§ **Task to complete**:
Write out every line of the listing below verbatim.

⟨

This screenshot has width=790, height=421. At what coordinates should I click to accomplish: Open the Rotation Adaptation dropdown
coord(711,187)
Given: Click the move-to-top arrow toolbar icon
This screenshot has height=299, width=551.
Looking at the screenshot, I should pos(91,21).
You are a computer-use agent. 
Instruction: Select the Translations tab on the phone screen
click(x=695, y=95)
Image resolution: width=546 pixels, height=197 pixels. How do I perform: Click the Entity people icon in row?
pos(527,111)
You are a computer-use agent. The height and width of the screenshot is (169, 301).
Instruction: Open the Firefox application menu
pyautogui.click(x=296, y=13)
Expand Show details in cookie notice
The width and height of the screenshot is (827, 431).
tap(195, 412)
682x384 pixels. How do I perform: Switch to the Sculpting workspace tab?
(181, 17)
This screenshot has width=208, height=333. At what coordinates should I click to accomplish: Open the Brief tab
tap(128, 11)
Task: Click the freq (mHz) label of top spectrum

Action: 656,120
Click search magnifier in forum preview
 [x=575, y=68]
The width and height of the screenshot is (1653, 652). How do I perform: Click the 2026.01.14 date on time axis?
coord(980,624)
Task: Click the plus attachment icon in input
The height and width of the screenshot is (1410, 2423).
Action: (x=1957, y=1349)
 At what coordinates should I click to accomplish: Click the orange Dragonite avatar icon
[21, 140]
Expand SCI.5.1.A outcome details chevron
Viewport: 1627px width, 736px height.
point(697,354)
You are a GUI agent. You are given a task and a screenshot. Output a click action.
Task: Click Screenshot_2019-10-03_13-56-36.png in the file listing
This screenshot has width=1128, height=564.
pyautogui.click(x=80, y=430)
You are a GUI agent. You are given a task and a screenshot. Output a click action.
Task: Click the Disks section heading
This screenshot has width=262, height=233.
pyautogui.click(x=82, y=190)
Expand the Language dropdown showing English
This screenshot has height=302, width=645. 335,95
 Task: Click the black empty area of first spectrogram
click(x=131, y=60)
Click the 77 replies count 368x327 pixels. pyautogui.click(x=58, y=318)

⟩

§ **Answer to the exercise**:
This screenshot has width=790, height=421. At what coordinates should I click to accomplish: Open the Rotation Adaptation dropdown
coord(711,187)
Given: Click the move-to-top arrow toolbar icon
This screenshot has height=299, width=551.
Looking at the screenshot, I should pos(91,21).
You are a computer-use agent. 
Instruction: Select the Translations tab on the phone screen
click(x=695, y=95)
Image resolution: width=546 pixels, height=197 pixels. How do I perform: Click the Entity people icon in row?
pos(527,111)
You are a computer-use agent. The height and width of the screenshot is (169, 301).
Instruction: Open the Firefox application menu
pyautogui.click(x=296, y=13)
Expand Show details in cookie notice
The width and height of the screenshot is (827, 431).
tap(195, 412)
682x384 pixels. How do I perform: Switch to the Sculpting workspace tab?
(181, 17)
This screenshot has width=208, height=333. At what coordinates should I click to accomplish: Open the Brief tab
tap(128, 11)
Task: Click the freq (mHz) label of top spectrum

Action: 656,120
Click search magnifier in forum preview
 [x=575, y=68]
The width and height of the screenshot is (1653, 652). How do I perform: Click the 2026.01.14 date on time axis?
coord(980,624)
Task: Click the plus attachment icon in input
The height and width of the screenshot is (1410, 2423).
Action: (x=1957, y=1349)
 At what coordinates should I click to accomplish: Click the orange Dragonite avatar icon
[21, 140]
Expand SCI.5.1.A outcome details chevron
Viewport: 1627px width, 736px height.
point(697,354)
You are a GUI agent. You are given a task and a screenshot. Output a click action.
Task: Click Screenshot_2019-10-03_13-56-36.png in the file listing
This screenshot has width=1128, height=564.
pyautogui.click(x=80, y=430)
You are a GUI agent. You are given a task and a screenshot. Output a click action.
Task: Click the Disks section heading
This screenshot has width=262, height=233.
pyautogui.click(x=82, y=190)
Expand the Language dropdown showing English
This screenshot has height=302, width=645. 335,95
 Task: Click the black empty area of first spectrogram
click(x=131, y=60)
Click the 77 replies count 368x327 pixels. pyautogui.click(x=58, y=318)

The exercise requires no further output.